Excerpt provided =
>>>>>
One View At A Time

The rear south side of this yard is the last leg of the landscape renovation that has been going on here for a number of years. It is a good way to work-tackling one view at a time. The time to let the landscape speak back is time well spent. It is very hard to visualize what a two dimensional design drawing will look like, fleshed out into the third dimension with plants. After 30 years, I am able to visualize what is to come fairly well, but I have been surprised plenty of times. The surprises that dismay me are equal to the surprises that delight me. No one who keeps a landscape bats 1000. Nature can and does throw a wicked fast curve ball. But in this case, the curve ball was a new 2 story garage on the neighboring property. The building is located very close to the property line. My client realized she would have to add screening, to make her view of it less prominent.
<<<<<
Supplied records =
>>>>>
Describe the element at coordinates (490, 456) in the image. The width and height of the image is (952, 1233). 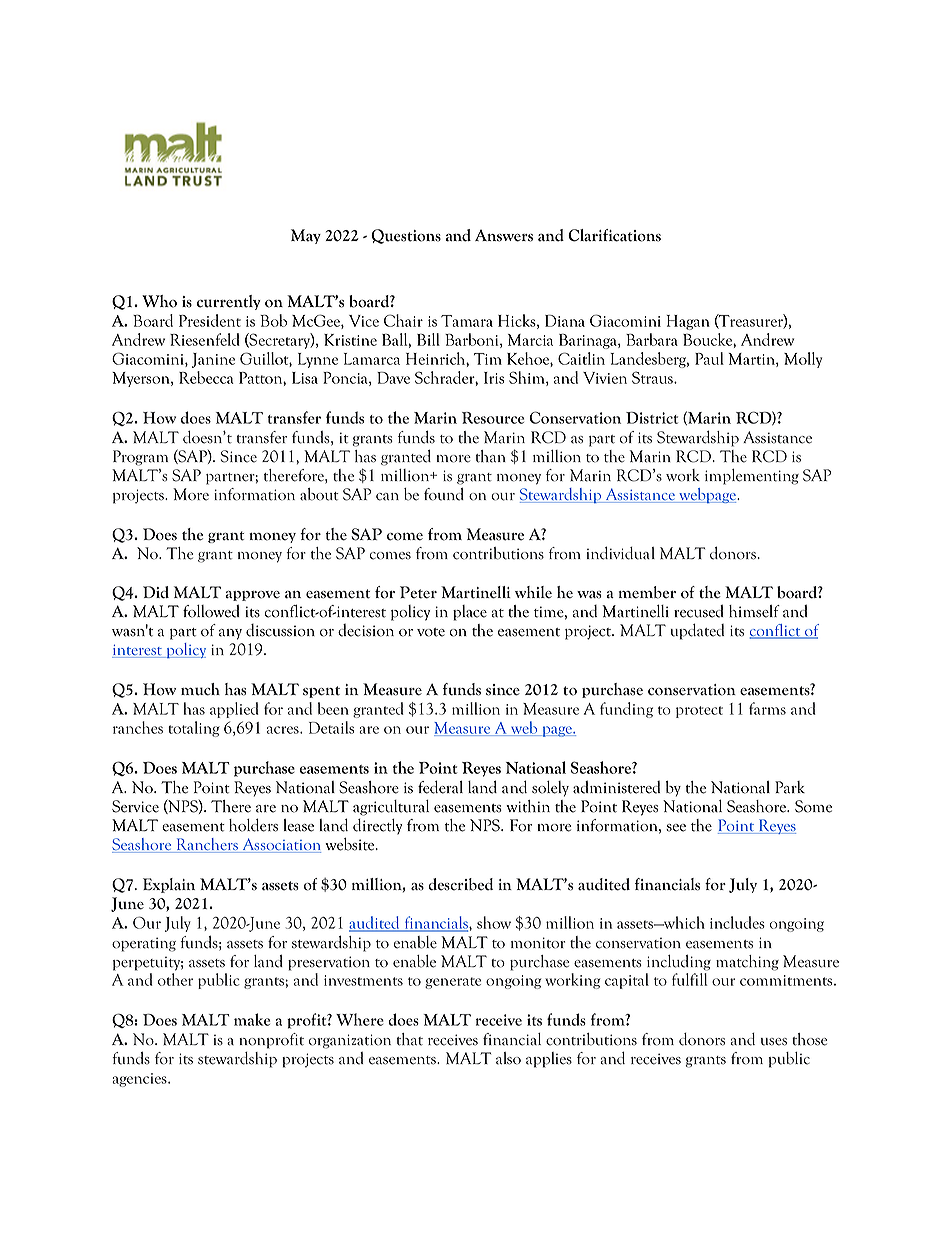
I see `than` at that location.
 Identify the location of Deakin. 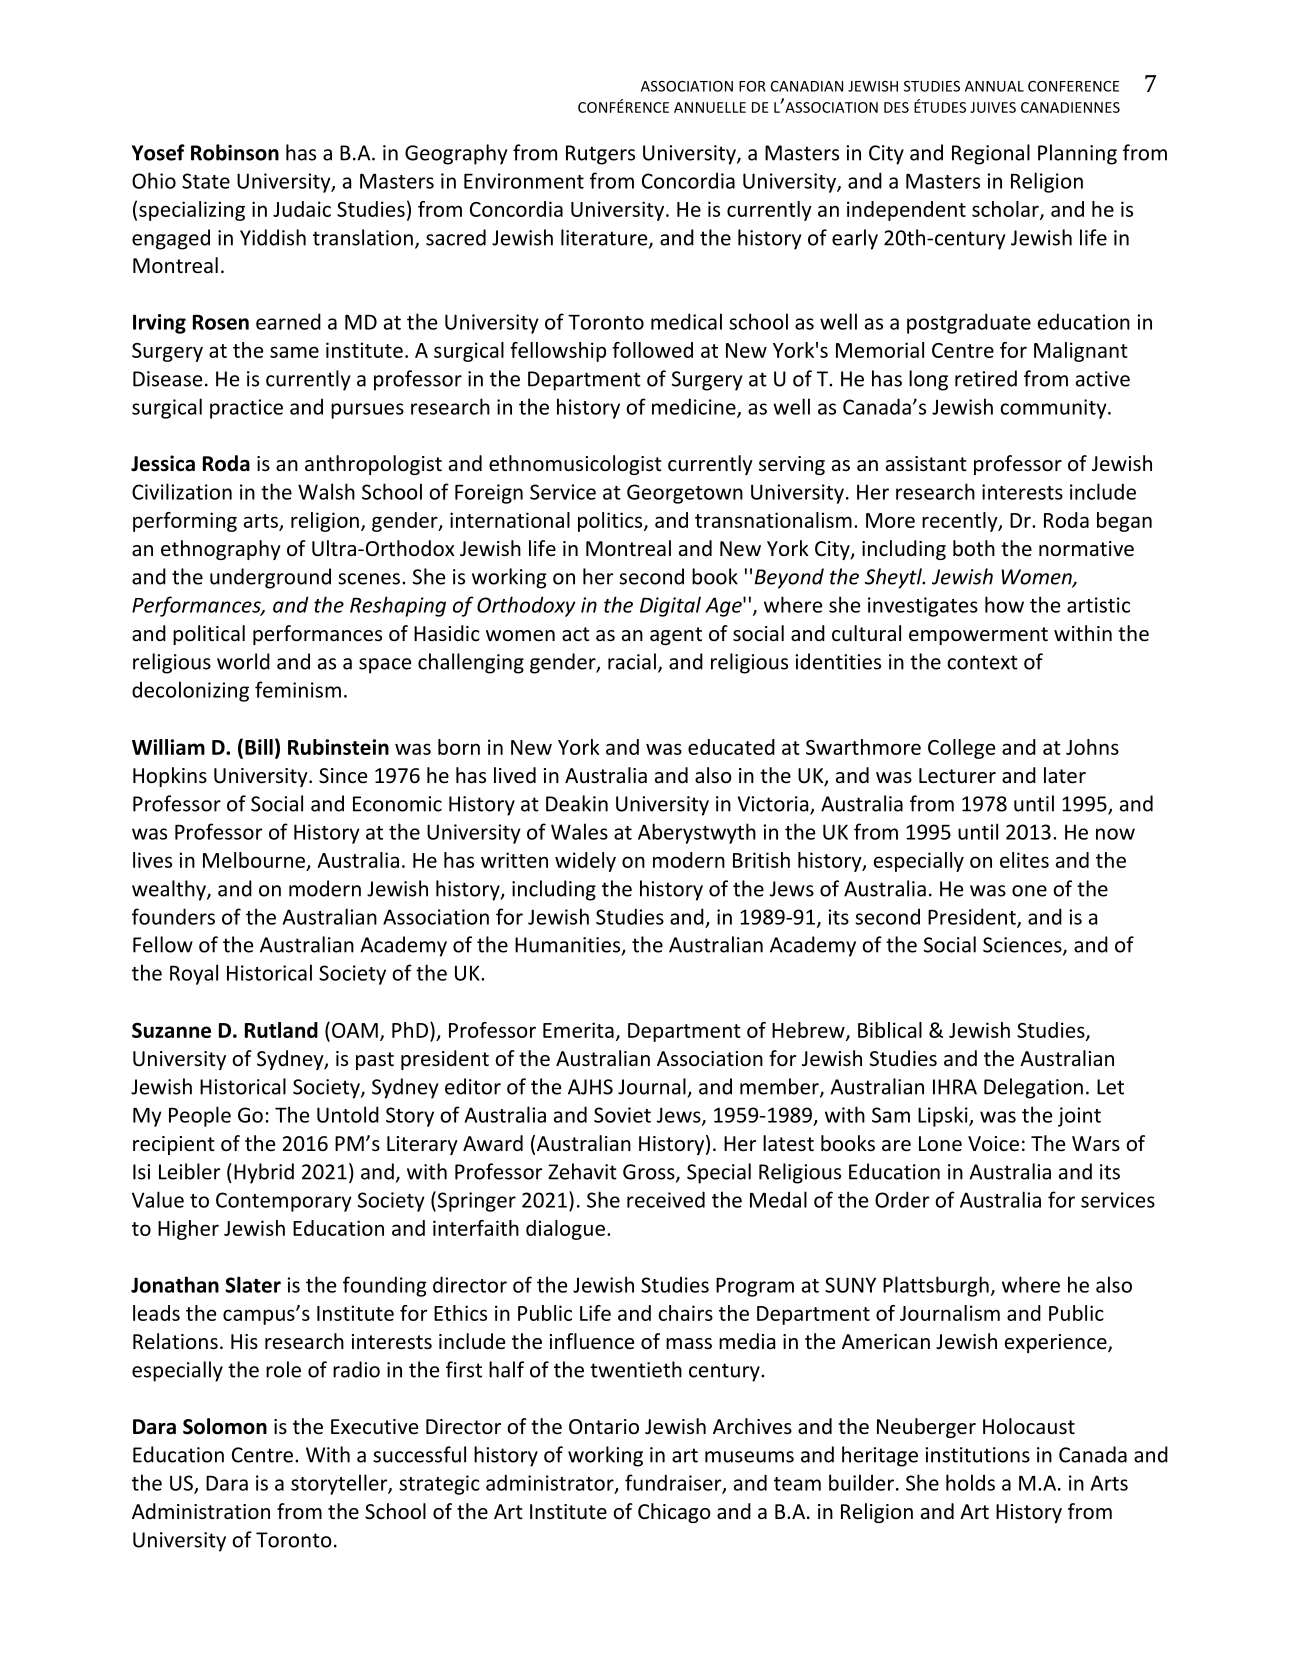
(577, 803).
<<<<<
>>>>>
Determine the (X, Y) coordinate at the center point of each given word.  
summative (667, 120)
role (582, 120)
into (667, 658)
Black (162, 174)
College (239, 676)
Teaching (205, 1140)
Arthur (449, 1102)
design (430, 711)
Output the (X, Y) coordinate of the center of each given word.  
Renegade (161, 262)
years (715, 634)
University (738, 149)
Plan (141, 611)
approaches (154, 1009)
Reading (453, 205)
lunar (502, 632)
<<<<<
Stated goal =
Answer these about the text on the landscape renovation:
(a) Which part of the yard is the last leg of the renovation?
(b) After how many years does the writer say they can visualize what is to come fairly well?
(c) What was built on the neighboring property?

Result of the task =
(a) The rear south side.
(b) 30 years.
(c) A new 2 story garage.